I’m just coming off twelve glorious days of vacation home with the boys. We made crafts, we visited the aquarium, and we went to the trampoline place – a LOT. I got a whole new appreciation for my parents, who do much of the childcare while I’m at work. Keeping little boys entertained for two straight weeks is no picnic.
It made me think about how my parents used to spend weekends with me when I was a kid. We didn’t have a ton of money, so whenever my parents needed to kill a day, we hopped in the car and drove towards history. There’s no shortage of notable sites in the Mid-Atlantic, so we set out to see “the ‘Burgs.” You know, Gettysburg, Williamsburg…
Many of my weekends were spent eating peanut butter and jelly sandwiches out of a tote bag, bare legs swinging under a weather-beaten picnic table perched on a Civil War battlefield. Or steeped in the sweat-lodge of a blacksmithy on a 100-degree day, watching a man in pantaloons hammer a glob of molten iron into a horseshoe. Which is how I’m sure all pre-adolescent girls spent their Saturdays.
Occasionally I’d get to bring a friend. This was a rare treat for me, because it meant I could talk about girl stuff instead of being forced to admire the craftsmanship of the Amish, who made amazingly sturdy barns without power tools. Or rugged pants without modern technology, like buttons.
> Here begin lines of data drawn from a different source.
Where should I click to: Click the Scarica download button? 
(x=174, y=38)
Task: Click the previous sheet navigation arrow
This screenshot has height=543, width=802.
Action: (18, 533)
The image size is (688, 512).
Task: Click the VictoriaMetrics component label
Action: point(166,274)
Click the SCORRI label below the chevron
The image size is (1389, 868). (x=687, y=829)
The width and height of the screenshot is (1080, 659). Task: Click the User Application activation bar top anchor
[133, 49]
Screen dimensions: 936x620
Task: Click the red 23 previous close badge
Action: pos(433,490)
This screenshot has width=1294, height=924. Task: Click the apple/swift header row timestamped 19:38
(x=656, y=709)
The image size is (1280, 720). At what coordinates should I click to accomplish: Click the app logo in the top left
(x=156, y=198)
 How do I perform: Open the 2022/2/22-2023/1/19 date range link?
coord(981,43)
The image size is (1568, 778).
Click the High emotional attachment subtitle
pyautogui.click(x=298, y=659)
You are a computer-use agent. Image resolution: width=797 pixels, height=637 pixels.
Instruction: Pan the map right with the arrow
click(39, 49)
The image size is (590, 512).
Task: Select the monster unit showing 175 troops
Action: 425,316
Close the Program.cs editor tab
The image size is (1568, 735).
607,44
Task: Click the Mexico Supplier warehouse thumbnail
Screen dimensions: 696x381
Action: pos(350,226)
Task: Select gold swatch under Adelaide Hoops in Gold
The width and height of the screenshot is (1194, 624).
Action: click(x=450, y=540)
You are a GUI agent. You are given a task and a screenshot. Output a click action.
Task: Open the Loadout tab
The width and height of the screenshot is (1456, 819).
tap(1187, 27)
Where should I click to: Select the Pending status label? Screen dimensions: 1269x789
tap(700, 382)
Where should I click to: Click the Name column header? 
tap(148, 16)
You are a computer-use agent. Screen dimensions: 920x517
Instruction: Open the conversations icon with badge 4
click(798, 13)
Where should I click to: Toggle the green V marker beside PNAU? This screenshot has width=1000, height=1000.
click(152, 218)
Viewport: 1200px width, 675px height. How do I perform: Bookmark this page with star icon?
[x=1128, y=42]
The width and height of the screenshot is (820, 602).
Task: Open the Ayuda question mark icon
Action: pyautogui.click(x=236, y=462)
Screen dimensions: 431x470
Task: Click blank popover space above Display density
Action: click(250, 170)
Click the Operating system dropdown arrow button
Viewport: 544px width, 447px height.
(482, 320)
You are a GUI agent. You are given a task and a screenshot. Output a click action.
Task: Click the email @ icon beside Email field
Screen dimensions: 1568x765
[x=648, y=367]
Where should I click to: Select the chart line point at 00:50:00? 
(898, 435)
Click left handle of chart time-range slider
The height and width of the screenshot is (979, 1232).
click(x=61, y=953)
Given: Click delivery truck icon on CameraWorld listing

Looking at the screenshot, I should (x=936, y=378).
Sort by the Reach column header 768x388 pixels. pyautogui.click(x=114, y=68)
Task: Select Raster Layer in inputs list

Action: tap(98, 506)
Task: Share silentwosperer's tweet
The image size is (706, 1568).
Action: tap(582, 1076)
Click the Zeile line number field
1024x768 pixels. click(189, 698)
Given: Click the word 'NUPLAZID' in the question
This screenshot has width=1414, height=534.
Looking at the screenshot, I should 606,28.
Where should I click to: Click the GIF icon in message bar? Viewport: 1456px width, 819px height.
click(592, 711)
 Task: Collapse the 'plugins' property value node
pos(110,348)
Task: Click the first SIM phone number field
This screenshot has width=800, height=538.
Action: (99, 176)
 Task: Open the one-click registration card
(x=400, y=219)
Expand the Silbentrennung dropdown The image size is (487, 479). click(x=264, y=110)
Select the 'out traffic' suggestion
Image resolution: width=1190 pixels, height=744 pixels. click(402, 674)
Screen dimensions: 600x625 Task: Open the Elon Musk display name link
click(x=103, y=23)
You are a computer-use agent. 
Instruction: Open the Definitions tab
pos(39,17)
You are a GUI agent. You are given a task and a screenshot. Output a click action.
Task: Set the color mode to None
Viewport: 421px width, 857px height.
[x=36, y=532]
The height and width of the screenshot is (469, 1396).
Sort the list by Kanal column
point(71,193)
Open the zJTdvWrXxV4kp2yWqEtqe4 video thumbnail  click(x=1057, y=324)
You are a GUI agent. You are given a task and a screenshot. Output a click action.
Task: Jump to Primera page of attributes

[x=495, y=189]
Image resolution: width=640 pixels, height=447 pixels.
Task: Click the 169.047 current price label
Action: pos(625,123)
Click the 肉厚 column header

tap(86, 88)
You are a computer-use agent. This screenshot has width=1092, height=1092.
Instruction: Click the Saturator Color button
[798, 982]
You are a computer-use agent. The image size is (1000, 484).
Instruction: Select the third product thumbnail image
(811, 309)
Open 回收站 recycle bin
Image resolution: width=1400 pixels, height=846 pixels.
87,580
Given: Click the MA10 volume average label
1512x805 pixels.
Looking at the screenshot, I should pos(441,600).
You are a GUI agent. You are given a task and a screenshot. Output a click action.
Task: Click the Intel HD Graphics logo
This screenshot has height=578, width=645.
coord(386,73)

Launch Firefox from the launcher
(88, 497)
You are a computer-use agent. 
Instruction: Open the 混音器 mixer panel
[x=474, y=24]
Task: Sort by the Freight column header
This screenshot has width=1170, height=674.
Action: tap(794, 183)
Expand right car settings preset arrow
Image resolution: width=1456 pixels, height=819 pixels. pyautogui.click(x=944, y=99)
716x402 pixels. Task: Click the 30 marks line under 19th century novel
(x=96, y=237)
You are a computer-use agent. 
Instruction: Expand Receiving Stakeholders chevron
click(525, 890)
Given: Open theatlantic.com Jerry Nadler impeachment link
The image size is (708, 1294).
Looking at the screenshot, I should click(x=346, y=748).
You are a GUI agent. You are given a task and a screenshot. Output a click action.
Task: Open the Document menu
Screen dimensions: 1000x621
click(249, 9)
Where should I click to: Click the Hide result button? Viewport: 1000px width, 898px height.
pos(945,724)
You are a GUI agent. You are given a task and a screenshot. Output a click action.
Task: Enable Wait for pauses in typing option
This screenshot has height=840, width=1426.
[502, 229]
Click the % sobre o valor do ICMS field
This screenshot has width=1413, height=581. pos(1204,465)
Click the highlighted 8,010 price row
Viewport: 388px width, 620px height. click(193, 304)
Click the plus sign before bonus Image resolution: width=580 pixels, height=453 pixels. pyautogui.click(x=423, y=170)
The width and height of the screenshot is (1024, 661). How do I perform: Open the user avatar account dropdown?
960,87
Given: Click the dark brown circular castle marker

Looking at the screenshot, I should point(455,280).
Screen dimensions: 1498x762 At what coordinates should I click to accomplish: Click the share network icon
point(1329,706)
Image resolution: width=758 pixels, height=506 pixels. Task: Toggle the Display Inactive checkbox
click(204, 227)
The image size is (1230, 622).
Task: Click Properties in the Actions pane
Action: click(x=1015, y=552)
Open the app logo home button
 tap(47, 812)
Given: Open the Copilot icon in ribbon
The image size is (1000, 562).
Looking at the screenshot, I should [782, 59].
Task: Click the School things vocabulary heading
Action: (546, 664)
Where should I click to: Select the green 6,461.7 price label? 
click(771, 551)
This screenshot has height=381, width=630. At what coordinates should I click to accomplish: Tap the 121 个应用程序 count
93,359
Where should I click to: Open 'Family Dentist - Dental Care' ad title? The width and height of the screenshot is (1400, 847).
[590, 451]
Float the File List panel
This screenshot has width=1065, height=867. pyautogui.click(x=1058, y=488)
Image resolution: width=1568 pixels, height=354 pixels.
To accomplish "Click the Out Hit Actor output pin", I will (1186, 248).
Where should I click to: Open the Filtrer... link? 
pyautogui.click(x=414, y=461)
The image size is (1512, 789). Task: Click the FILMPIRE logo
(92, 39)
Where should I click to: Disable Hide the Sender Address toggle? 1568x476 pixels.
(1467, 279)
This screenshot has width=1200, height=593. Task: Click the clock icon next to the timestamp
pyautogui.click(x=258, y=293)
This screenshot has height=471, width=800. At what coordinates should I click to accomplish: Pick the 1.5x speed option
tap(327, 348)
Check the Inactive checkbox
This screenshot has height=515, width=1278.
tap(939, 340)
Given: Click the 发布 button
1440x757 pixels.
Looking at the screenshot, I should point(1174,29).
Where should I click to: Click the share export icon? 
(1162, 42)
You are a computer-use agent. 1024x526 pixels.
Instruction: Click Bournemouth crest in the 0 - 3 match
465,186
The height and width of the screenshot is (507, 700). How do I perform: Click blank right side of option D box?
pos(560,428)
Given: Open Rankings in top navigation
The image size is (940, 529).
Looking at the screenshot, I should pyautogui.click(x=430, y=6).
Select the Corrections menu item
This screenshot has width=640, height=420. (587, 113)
Sometimes, not realizing that these trips had seeped into my DNA, I’d make offhand comments like, “This is a really impressive quilt display,” or “We should come back for the glass-blowing demonstration,” and my cover would be blown. I secretly DID find this crap interesting, and I had unwittingly coerced my pal into an educational excursion with my parents. I could tell which of my friends really liked me, because they were the ones who came back for a second trip.
Through the years I started to welcome the smell of kerosene lamps and the sound of foot-pedal sewing machines like old friends. When I was an adult, I kept the tradition alive by dragging unwitting friends into the ‘Burgs with me. We’d slow down for a few hours and just LOOK. Saunter. Amble. Stroll. Talk about our surroundings. Such a lovely change from the usual day-to-day, isn’t it? And if you learn something new along the way, even better.
I have many friends now who call me Cliff Clavin, and with good reason. I am a wealth of useless knowledge, amassed largely because of these day trips with my parents. I have every intention of doing this to my kids, too, because it gives them context around the world we live in. If you can appreciate where we’ve come from, and why, then the present is infinitely more explainable. Or at least, some parts are. That’s a pretty helpful gift to give your kids, no?
There’s a woman somewhere nearby, giving demonstrations with a butter churner. Let’s go find her, kids!